Unfortunately, a brute-force approach amounts to solving the many-electron Schrödinger equation, which requires computation that scales exponentially with the number of electrons. Considering that an atom has dozens of electrons, and that molecules and materials have large numbers of atoms, we could easily end up waiting the age of the universe to complete our computation unless we restrict our attention to small systems with only a few atoms.
DFT, introduced by Walter Kohn and collaborators in 1964-1965, was a true scientific breakthrough, earning Kohn the Nobel Prize in Chemistry in 1998. DFT provides an extraordinary reduction in the computational cost of calculating the electron glue in an exact manner, from exponential to cubic, making it possible to perform calculations of practical value within seconds to hours.
What is the grand challenge in DFT?
But there is a catch: the exact reformulation has a small but crucial term—the exchange-correlation (XC) functional—which Kohn proved is universal (i.e., the same for all molecules and materials), but for which no explicit expression is known. For 60 years, people have designed practical approximations for the XC functional. The magazine Science dubbed the gold rush to design better XC models the “pursuit of the Divine Functional (opens in new tab)”. With time, these approximations have grown into a zoo of hundreds of different XC functionals from which users must choose, often using experimental data as a guide. Owing to the uniquely favorable computational cost of DFT, existing functionals have enabled scientists to gain extremely useful insight into a huge variety of chemical problems. However, the limited accuracy and scope of current XC functionals mean that DFT is still mostly used to interpret experimental results rather than predict them.
Why is it important to increase the accuracy of DFT?
We can contrast the present state of computational chemistry with the state of aircraft engineering and design. Thanks to predictive simulations, aeronautical engineers no longer need to build and test thousands of prototypes to identify one viable design.

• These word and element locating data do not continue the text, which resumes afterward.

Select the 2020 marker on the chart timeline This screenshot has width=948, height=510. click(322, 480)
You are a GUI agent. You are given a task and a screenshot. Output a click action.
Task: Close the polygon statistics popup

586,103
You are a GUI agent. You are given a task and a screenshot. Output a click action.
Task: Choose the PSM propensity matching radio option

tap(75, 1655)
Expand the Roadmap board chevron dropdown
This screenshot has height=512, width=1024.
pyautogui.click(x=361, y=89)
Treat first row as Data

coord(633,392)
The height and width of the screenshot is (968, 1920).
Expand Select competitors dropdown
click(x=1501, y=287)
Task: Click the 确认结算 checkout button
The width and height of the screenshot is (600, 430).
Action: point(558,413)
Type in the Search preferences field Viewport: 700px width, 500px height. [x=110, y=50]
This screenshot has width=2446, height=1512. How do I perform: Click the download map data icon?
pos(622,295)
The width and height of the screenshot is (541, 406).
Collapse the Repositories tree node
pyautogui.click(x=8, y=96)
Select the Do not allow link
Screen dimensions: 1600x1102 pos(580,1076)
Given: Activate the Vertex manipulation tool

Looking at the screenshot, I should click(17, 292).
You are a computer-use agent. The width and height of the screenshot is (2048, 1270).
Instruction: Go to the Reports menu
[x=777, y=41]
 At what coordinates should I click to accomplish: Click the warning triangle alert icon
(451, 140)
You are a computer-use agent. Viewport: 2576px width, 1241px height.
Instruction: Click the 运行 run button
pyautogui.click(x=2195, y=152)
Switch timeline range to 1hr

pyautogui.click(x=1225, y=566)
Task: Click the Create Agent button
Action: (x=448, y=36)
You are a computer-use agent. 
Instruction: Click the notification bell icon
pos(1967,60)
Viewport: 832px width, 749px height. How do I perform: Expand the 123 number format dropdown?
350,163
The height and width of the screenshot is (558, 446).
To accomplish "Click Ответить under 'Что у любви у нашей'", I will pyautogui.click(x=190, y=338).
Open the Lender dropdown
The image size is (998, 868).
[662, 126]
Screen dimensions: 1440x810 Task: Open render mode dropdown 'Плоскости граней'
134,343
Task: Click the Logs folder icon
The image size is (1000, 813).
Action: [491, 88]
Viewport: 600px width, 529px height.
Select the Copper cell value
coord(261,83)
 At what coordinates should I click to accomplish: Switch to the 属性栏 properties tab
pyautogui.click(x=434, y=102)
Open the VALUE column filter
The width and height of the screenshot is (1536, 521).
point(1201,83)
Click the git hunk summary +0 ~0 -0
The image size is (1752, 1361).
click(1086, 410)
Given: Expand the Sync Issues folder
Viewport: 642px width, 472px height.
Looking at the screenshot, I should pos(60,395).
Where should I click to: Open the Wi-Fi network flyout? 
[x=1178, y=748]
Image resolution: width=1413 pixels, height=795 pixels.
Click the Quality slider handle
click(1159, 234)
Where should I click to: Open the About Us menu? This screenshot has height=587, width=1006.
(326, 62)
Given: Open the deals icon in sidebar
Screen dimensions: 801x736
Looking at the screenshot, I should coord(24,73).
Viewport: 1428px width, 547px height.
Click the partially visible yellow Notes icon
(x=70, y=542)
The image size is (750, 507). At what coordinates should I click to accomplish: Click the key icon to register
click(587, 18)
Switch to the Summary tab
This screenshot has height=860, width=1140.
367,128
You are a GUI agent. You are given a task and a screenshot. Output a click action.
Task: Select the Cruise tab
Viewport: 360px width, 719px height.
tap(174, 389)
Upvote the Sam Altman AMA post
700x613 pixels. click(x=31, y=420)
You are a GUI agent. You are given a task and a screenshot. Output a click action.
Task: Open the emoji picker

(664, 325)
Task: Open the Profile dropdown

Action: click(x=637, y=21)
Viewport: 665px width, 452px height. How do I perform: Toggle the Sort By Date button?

However, this is exactly what we currently must do in molecular and materials sciences. We send thousands of potential candidates to the lab, because the accuracy of the computational methods is not sufficient to predict the experiments. To make a significant shift in the balance from laboratory to in silico experiments, we need to remove the fundamental bottleneck of the insufficient accuracy of present XC functionals. This amounts to bringing the error of DFT calculations with respect to experiments within chemical accuracy, which is around 1 kcal/mol for most chemical processes. Present approximations typically have errors that are 3 to 30 times larger.